In its opinion the court below said: "If, when the box was about to be opened by the board, an election officer or a candidate had reasonable grounds for believing that the box had been opened . . . . . . at any time after it passed from the custody of the election officers, and had so charged, an examination would have been made, and if the condition of the box, or the facts proven, showed there was a probability of improper access [to the box], or the likelihood of the commission of fraud, the court might have refused to accept the contents as verity." It could well have been more positive regarding its duty under the facts recited. Wherever proceedings are had under the Act of 1927, if the court is satisfied the ballots in the box are not those which were cast by the electors, or that the marks thereon have been changed, so that, in either event, the vote actually cast cannot be ascertained from an examination of the contents of the box, it not only might but should unhesitatingly refuse "to accept the contents as verity," should treat the return made by the election officers as correct, and leave the parties to an election contest for the purpose of having their respective rights determined. Under the statute, the ballots, which are to be recounted, are those which were actually cast by the voters, and which should have been properly counted, computed and returned by the election officers. In the present instance, however, as the court below correctly said, no such issue was raised at the time the ballot box was opened, the votes counted and the returns certified. It *6 was too late to raise it after the box had been opened and the votes recounted.

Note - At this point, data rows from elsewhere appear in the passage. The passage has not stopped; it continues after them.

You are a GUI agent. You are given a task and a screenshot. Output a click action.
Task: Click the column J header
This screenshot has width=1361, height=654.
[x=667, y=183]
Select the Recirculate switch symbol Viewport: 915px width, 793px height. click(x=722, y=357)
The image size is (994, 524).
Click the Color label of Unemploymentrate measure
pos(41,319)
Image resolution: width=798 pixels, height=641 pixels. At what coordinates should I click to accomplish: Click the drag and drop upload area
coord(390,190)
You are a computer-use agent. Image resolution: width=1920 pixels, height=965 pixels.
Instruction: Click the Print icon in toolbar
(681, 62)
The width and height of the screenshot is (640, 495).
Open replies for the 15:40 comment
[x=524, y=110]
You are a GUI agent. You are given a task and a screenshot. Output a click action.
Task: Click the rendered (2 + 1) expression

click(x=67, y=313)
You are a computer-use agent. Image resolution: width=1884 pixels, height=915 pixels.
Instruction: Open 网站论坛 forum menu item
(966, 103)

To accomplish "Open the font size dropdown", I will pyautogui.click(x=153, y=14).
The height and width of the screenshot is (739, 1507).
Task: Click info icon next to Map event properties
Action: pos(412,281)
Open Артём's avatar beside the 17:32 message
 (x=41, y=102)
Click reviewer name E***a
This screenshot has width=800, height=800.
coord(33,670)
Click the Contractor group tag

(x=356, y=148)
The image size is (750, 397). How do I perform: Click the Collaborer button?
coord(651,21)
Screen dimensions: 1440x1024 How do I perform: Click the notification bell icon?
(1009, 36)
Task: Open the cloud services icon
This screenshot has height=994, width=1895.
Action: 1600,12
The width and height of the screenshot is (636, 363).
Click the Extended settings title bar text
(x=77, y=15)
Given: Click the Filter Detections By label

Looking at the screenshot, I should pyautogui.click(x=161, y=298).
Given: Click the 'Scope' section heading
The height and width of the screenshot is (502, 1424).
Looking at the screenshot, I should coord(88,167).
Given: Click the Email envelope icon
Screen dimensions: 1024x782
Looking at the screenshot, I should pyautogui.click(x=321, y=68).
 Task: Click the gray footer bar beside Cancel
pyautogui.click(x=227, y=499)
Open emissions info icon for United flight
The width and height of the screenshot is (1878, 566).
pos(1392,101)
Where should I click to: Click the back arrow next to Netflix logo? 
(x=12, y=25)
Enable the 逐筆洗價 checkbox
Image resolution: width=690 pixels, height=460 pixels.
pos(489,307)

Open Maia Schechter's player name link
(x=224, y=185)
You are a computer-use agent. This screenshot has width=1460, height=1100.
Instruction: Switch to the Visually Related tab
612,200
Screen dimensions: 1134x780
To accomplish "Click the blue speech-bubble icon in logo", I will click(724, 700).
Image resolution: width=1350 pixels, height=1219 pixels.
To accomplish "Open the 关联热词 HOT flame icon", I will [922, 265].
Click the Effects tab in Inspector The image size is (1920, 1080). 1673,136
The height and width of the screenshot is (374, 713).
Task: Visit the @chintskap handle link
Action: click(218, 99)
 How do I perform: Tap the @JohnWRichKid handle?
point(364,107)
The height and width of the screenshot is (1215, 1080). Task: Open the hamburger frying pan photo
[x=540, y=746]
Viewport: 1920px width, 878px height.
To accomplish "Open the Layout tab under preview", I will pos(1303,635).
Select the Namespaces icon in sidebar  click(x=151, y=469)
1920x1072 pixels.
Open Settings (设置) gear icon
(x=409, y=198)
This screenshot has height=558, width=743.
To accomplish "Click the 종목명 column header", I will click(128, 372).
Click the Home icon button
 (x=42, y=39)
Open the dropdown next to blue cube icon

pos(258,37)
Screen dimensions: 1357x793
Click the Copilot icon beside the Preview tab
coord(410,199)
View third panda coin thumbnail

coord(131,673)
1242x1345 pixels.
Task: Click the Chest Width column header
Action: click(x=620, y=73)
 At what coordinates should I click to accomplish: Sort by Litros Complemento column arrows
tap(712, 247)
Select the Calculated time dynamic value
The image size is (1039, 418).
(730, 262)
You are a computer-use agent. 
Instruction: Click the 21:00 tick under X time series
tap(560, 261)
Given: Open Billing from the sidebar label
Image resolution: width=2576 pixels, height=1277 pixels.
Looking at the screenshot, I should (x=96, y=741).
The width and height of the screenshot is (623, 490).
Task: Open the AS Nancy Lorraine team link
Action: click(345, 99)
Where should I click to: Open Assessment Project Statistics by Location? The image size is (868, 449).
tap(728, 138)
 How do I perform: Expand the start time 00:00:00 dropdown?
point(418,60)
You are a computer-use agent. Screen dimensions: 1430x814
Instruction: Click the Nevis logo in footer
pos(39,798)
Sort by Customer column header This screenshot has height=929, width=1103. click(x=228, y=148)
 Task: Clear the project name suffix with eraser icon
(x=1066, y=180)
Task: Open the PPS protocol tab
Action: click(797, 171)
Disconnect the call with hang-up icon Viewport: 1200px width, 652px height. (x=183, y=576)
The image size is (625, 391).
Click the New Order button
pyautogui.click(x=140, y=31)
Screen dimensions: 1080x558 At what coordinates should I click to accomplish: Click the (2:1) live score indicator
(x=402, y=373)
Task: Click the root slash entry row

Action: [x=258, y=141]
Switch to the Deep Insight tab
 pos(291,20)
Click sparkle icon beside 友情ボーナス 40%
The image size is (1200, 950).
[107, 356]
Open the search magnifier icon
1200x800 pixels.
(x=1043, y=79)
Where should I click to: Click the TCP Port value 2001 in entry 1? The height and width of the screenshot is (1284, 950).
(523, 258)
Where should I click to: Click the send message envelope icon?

If it had been true that, by lapse of time, Sample had lost an opportunity to contest the election, the court would have had no power to aid appellants, since it could not extend the time limited for the performance of an act authorized by statute: Schrenkeisen v. Kishbaugh, 162 Pa. 45; Harris v. Mercur (No. 1), 202 Pa. 313; St. Clair Borough v. Souilier,234 Pa. 27. It was not true, however. Section 223 of the School Code, supra, upon which the allegation is based, relates to a contest of the validity of an entire election, and not to determining which of several candidates was elected to a particular office: Norwegian Township Election Contests, 39 Pa. C. C. Rep. 231; Maggese's Petition, 41 Pa. C. C. Rep. 450; South Connellsville's Contested Election, 41 Pa. C. C. Rep. 488; Hayes v. Boyle, 42 Pa. C. C. Rep. 236; Wetherstein's Election, 48 Pa. C. C. Rep. 627. True, these decisions are not binding upon us, but we now approve of the conclusion reached in them. It follows that a contest between candidates for the office of school director, like such contests for other officers, is governed by section 18 of the Act of May 19, 1874, P. L. 208, 213; thirty days after the election is allowed for instituting the proceedings; and Sample had plenty of time to contest the election after Anderson had been declared elected.

We have thus far considered the case as if the matters complained of were before us as upon an ordinary appeal, though none is allowed by the statute. In legal effect this is really "but a certiorari, and on such an appeal judicial review is restricted to the regularity of the record, though in this class of cases . . . . . . findings of fact, contained in the opinion of the court below, may be considered so far as they concern fundamental questions": Smith's Petition, 292 Pa. 140; Independence Party Nomination, 208 Pa. 108. Here, the record *7 is regular, and the lower court's findings of fact fully justify its conclusions.

The orders of the court below are affirmed and the appeal is dismissed at the cost of appellants.